> _Saved entries_
▼
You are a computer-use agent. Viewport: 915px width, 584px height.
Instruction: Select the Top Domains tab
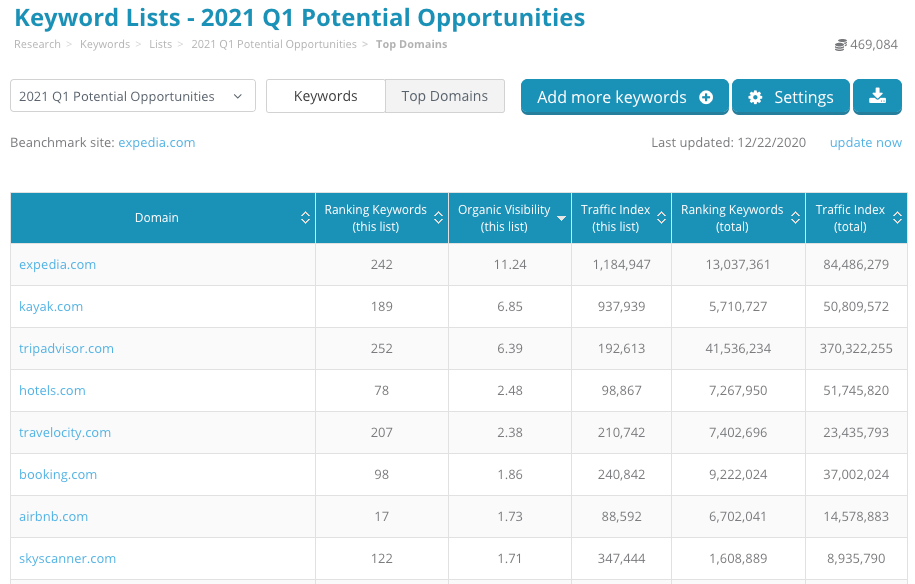point(444,96)
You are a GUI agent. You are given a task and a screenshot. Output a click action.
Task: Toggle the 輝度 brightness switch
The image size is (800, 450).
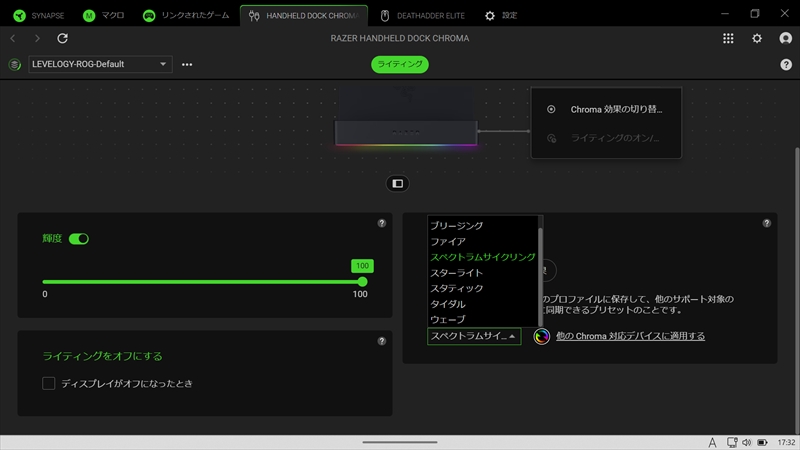pyautogui.click(x=79, y=239)
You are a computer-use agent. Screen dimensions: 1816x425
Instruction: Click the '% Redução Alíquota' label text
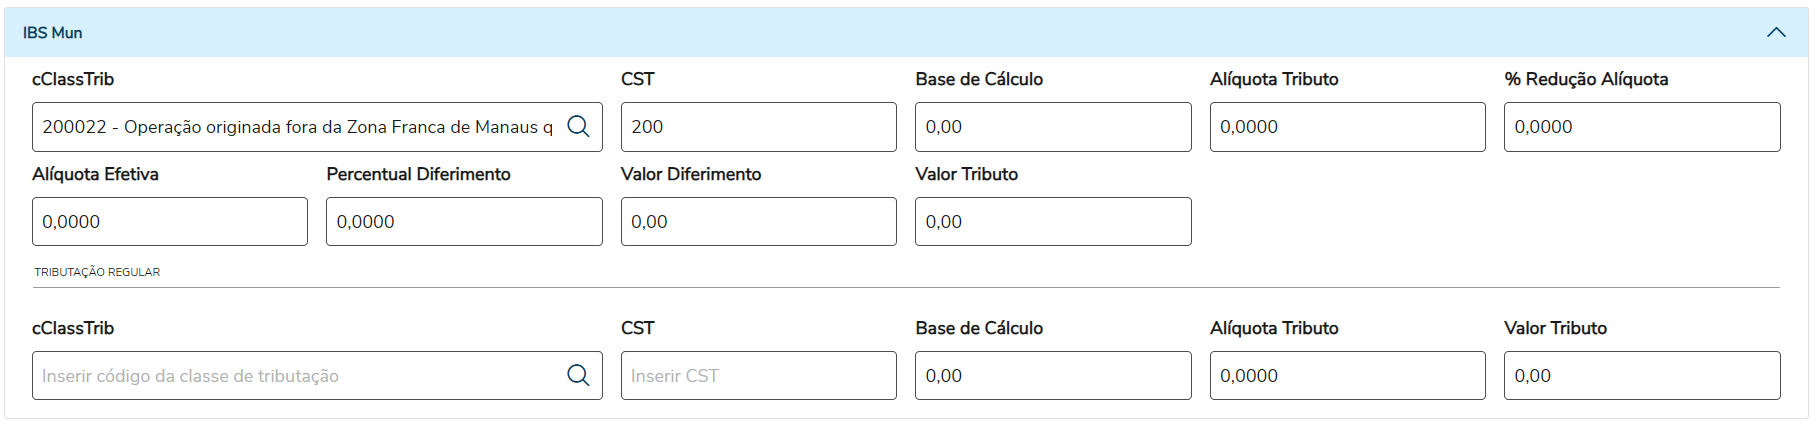tap(1586, 79)
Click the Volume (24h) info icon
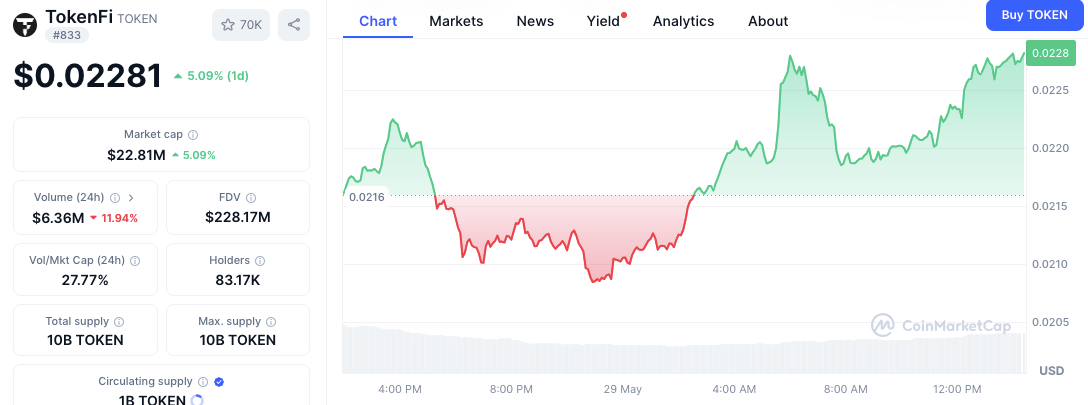The width and height of the screenshot is (1088, 405). pyautogui.click(x=115, y=198)
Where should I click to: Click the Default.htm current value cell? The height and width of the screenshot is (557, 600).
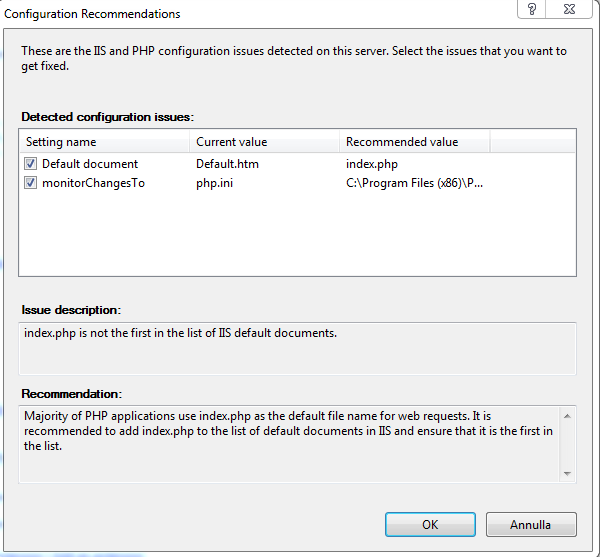click(227, 164)
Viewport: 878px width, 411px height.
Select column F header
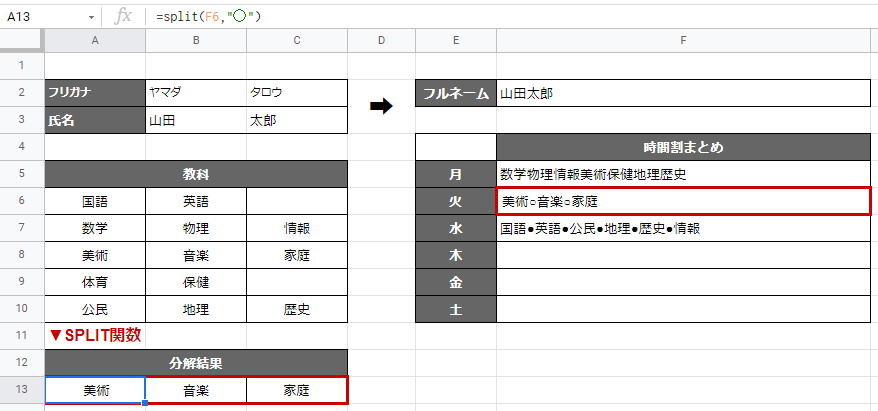pos(683,40)
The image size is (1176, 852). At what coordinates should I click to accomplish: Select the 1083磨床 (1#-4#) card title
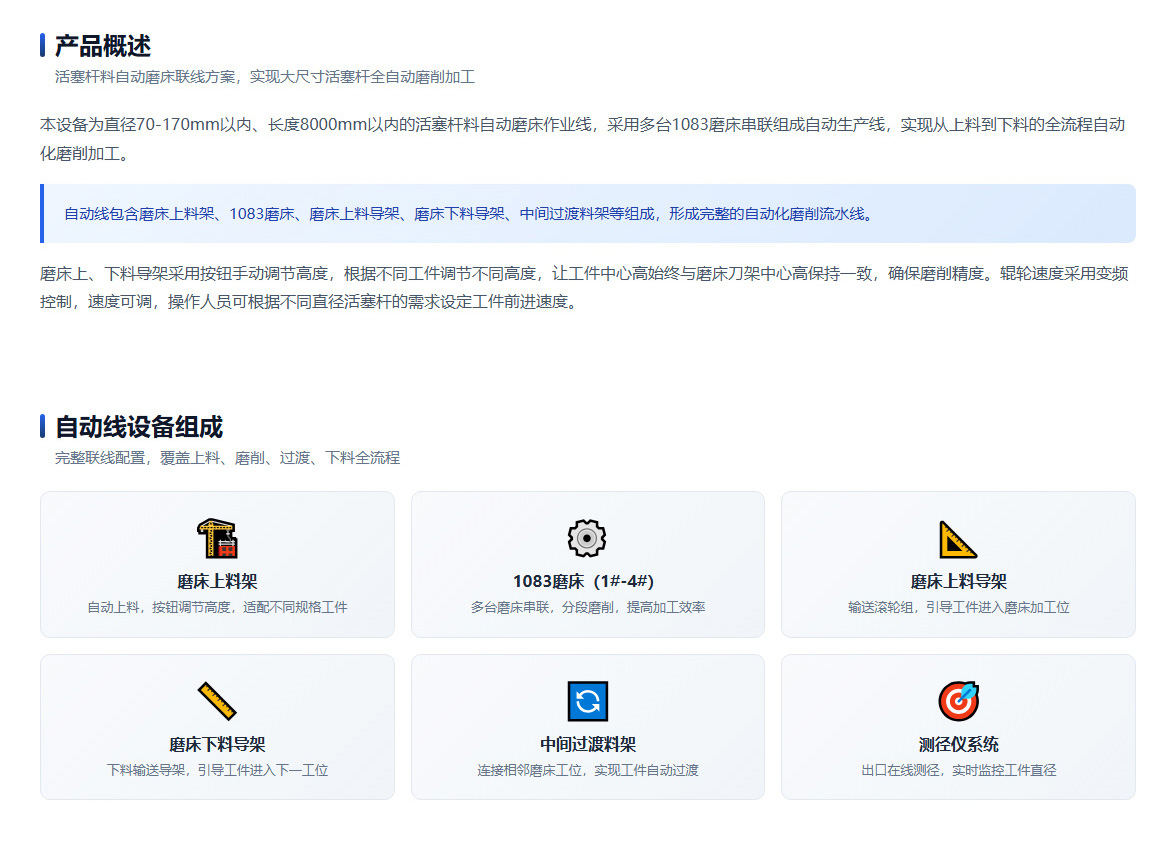click(584, 581)
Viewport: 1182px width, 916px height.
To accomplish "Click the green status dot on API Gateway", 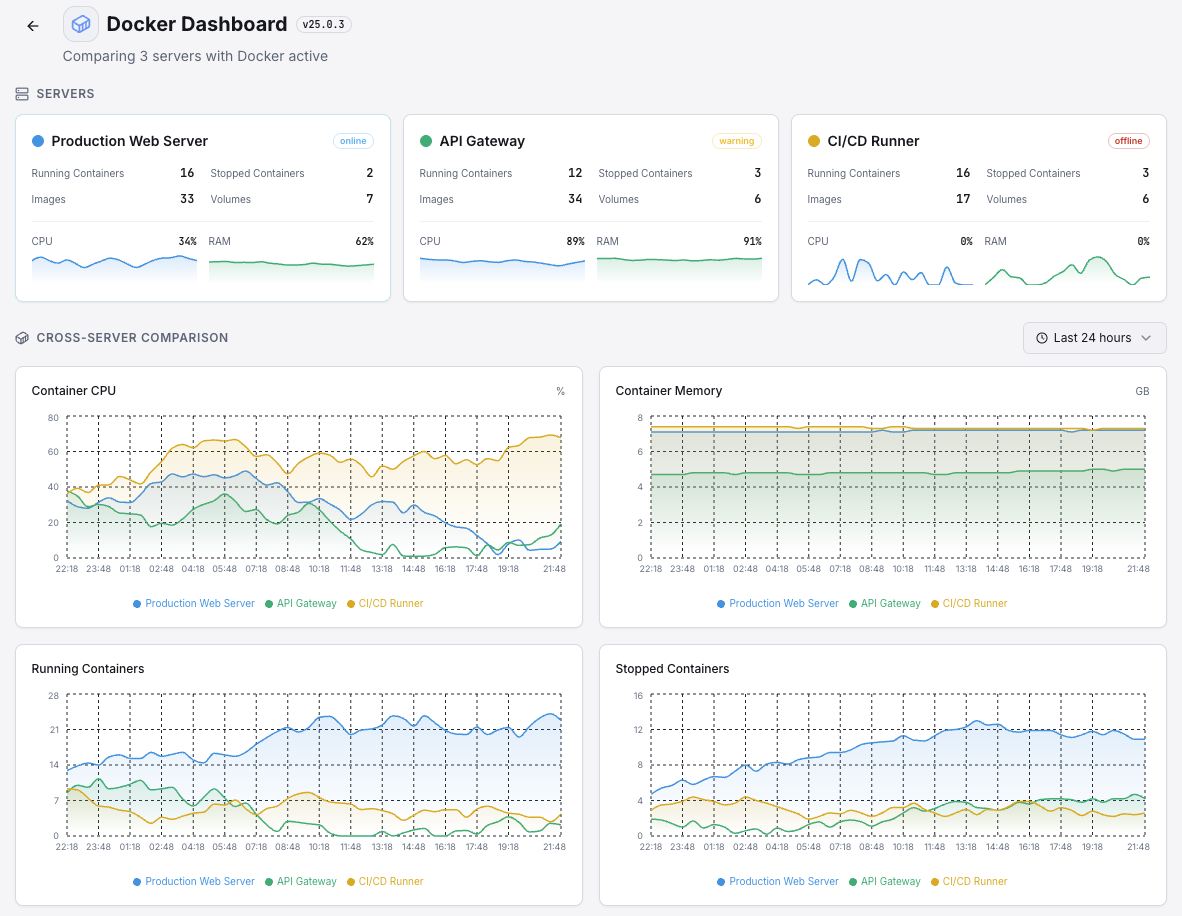I will point(425,141).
▲
When a line among the entries above contains "agent", copy it.

> _Response to the exercise_
You are a computer-use agent. Viewport: 915px width, 584px height.
You are a GUI agent. You are given a task and a screenshot. Output a click action.
You are a computer-use agent. Screen dimensions: 1816x425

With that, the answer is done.